Many companies employ fiscal administrators to manage budgets, make financial decisions, and create reports. These professionals often supervise other finance staff, and must be knowledgeable about government regulations, the company's operations, and financial policies. Job growth in this field should be about as fast as average for the coming decade, but competition is still stiff, and a master's degree is often preferred by employers.
Fiscal administrators are in charge of making investments, preparing financial reports, developing goals and handling funds for agencies, organizations and firms. They also research and analyze reports, create proposals and oversee the implementation of the budget. Although the typical required degree for a fiscal administrator is a bachelor's degree, the combination of a master's degree and previous experience is preferred by most employers.
|Required Education||Varies; many employers desire candidates with a Master of Business Administration (MBA), though some accept individuals with a bachelor's degree in a financial or business-related field|
|Other Requirements||Previous experience in a similar field is preferred|
|Projected Job Growth (2018-2028)*||16% for all financial managers|
|Median Salary (2018)*||$127,990 for all financial managers|
Source: *U.S. Bureau of Labor Statistics
Almost all organizations, agencies and firms have a fiscal administrator who oversees the budget, prepares financial reports and develops goals and strategies. These professionals supervise employees who work in financial positions and monitor all monetary transactions. A fiscal administrator also conducts research and analyzes financial reports to develop expenditure and growth strategies for the organization.

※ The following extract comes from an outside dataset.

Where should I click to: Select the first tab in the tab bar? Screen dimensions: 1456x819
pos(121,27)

The U.S. Bureau of Labor Statistics (BLS) reports that financial managers earned a median salary of $127,990 per year, as of May 2018. Through 2028, employment of these professionals is expected to increase much faster than the average by 16% (www.bls.gov).
In general, fiscal administrators are in charge of various tasks in relation to the finances of an organization, business or government agency. They must be strong communicators, have knowledge of government practices, understand financial policies and prove the ability to research and develop multiple reports. Other duties include:
- Managing budgets
- Maintaining interdepartmental quality performance
- Analyzing fiscal plans and developing goals
- Preparing special reports and proposals
- Handling mergers and take-overs
- Overseeing lending, sales and income
- Federal, state and local reports filing
The minimum education requirement to become a fiscal administrator is a bachelor's degree. There is not a specific degree program for fiscal administration, but a degree program in public administration, finance, accounting, business administration or economics provides adequate preparation for this role.

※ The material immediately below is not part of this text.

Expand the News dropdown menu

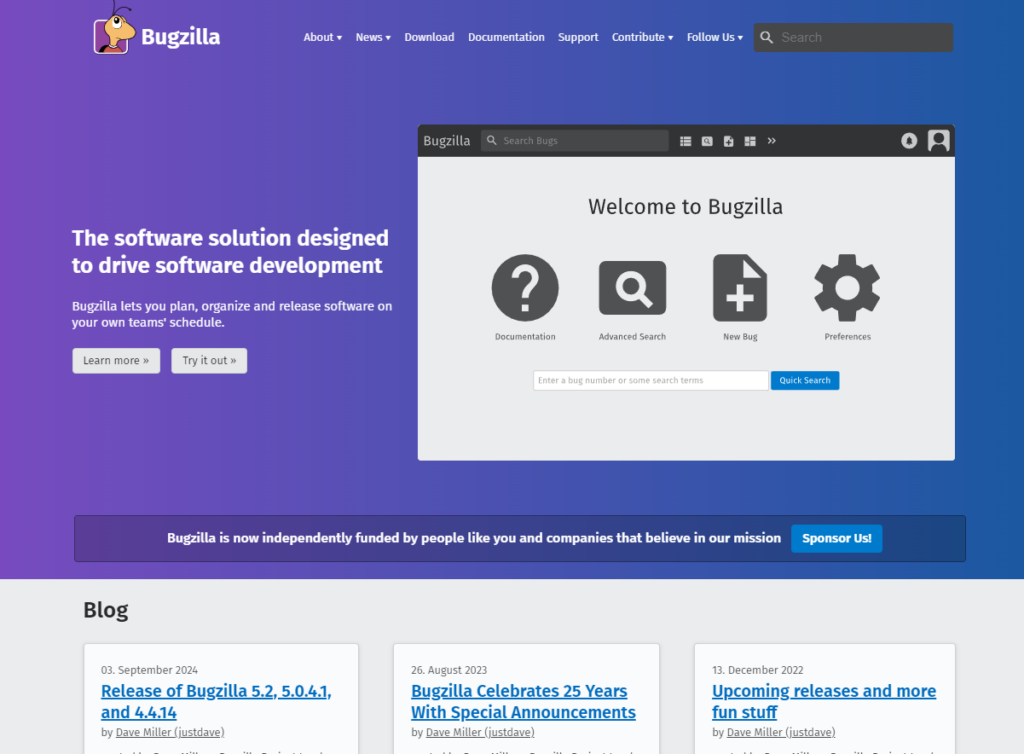point(373,37)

However, many employers prefer a master's degree in a related field. Obtaining a Master of Business Administration (MBA) or a master's degree in a related field can prepare aspiring fiscal administrators for tough competition in the job market.
At the undergraduate or graduate degree level, typical course topics for administration, finance and accounting include:
- Federal income taxation
- Financial management
- Business law
- Global economics
- Principles of investment
Fiscal administrators have typically completed a master's degree and gained work experience in finance, accounting, or economics. They are responsible for overseeing all financial decisions and activity within a company. According to the BLS, the median annual salary for fiscal administrators was $127,990 in 2018.